Mr. Clinton was a founder of the D.L.C., a group of elected officials from all levels of government that sought to turn the Democratic Party in a more centrist direction.
Robert Reich, a Harvard University economist who has been a member of Mr. Clinton’s inner circle, will coordinate the economic-policy aspects of the transition.
Mr. Clinton had earlier named Warren M. Christopher, a former deputy secretary of state, as transition director, and Vernon E. Jordan, a former president of the National Urban League, as chairman of the transition board. Both had been part of a small group that began transition work before the election. (See Education Week, Nov. 11, 1992.)
The next step, according to Washington veterans, is to organize teams of advisers to concentrate on specific areas, such as education.
Meanwhile, Education Department officials have begun preparing to work with Mr. Clinton’s team.

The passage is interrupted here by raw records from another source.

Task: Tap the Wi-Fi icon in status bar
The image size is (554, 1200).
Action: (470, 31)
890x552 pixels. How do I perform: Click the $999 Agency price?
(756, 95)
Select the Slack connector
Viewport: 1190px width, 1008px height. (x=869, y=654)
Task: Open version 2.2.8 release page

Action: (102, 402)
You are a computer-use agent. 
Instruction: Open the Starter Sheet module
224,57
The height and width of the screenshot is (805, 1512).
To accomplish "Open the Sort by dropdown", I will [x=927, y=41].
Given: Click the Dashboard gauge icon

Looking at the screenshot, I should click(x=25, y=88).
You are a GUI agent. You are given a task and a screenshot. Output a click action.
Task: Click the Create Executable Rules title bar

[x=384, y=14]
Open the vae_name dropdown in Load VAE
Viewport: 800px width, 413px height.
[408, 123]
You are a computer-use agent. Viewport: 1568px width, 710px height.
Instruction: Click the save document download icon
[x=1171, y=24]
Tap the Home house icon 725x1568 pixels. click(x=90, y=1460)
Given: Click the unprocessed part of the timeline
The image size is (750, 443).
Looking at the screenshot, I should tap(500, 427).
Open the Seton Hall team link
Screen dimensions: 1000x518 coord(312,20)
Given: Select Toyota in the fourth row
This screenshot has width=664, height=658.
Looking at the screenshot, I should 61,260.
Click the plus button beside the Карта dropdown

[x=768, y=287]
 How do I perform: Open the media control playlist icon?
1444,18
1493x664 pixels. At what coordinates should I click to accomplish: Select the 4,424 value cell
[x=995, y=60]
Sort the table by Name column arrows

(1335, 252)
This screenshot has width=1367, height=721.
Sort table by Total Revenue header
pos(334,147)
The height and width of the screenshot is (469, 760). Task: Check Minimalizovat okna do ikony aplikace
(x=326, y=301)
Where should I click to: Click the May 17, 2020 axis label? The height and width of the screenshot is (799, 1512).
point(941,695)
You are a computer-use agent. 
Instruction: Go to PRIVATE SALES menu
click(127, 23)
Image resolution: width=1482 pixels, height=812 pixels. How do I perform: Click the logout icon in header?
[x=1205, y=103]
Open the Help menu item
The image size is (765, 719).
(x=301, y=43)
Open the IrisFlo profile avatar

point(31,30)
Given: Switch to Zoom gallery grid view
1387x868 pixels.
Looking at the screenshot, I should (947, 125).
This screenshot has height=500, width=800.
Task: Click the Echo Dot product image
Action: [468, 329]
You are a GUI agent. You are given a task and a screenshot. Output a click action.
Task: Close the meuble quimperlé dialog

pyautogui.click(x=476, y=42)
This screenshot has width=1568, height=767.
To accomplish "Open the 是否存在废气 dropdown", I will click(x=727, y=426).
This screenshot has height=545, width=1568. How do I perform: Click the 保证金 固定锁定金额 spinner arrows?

Deputy Secretary David T. Kearns issued a memo naming William D. Hansen, the assistant secretary for management and budget, chairman of the agency’s six-person transition team.
“We’ve got to have a point of contact for the Clinton people,’' said Etta Fielek, a spokeswoman for Secretary of Education Lamar Alexander. “We’ve been contacted by no one yet, but we’re ready.’'
Ms. Fielek said Mr. Alexander has held three meetings--with senior department officials, his own senior staff, and all the agency’s political appointees--to personally ask for their cooperation.
Personnel and Policy
The primary work of the Clinton transition team will be to make recommendations on top-level appointees. (See related story, page 1.)
But the team may also make other recommendations.
“You form a team of people who are conversant with education policy, and meet with people in the administration to ask them how things function,’' said Lorelei Kinder, who headed the education transition team for the Reagan Administration.
“We made recommendations for structural changes, adding or subtracting jobs; and for changes in policy,’' said Ms. Kinder, now the executive director of the California Republican Party.
Dropping early hints last week that the Clinton Administration would make changes in the White House personnel structure, the President-elect’s transition chiefs reiterated campaign promises to cut the staff by 25 percent and establish an “Economic Security Council.’'
In appearances on television talk shows, Mr. Jordan and Mr. Christopher said that the council would be analogous to the National Security Council that focuses on foreign affairs, and that its chairman would have a status similar to that of the President’s national security adviser.
Mr. Clinton and his transition chiefs also said they would convene a conference of business and labor leaders and economic-policy experts to discuss the state of the economy.
It was unclear last week how broad the purview of either the council or the conference would be, and whether they would address education and job-training issues relevant to economic competitiveness.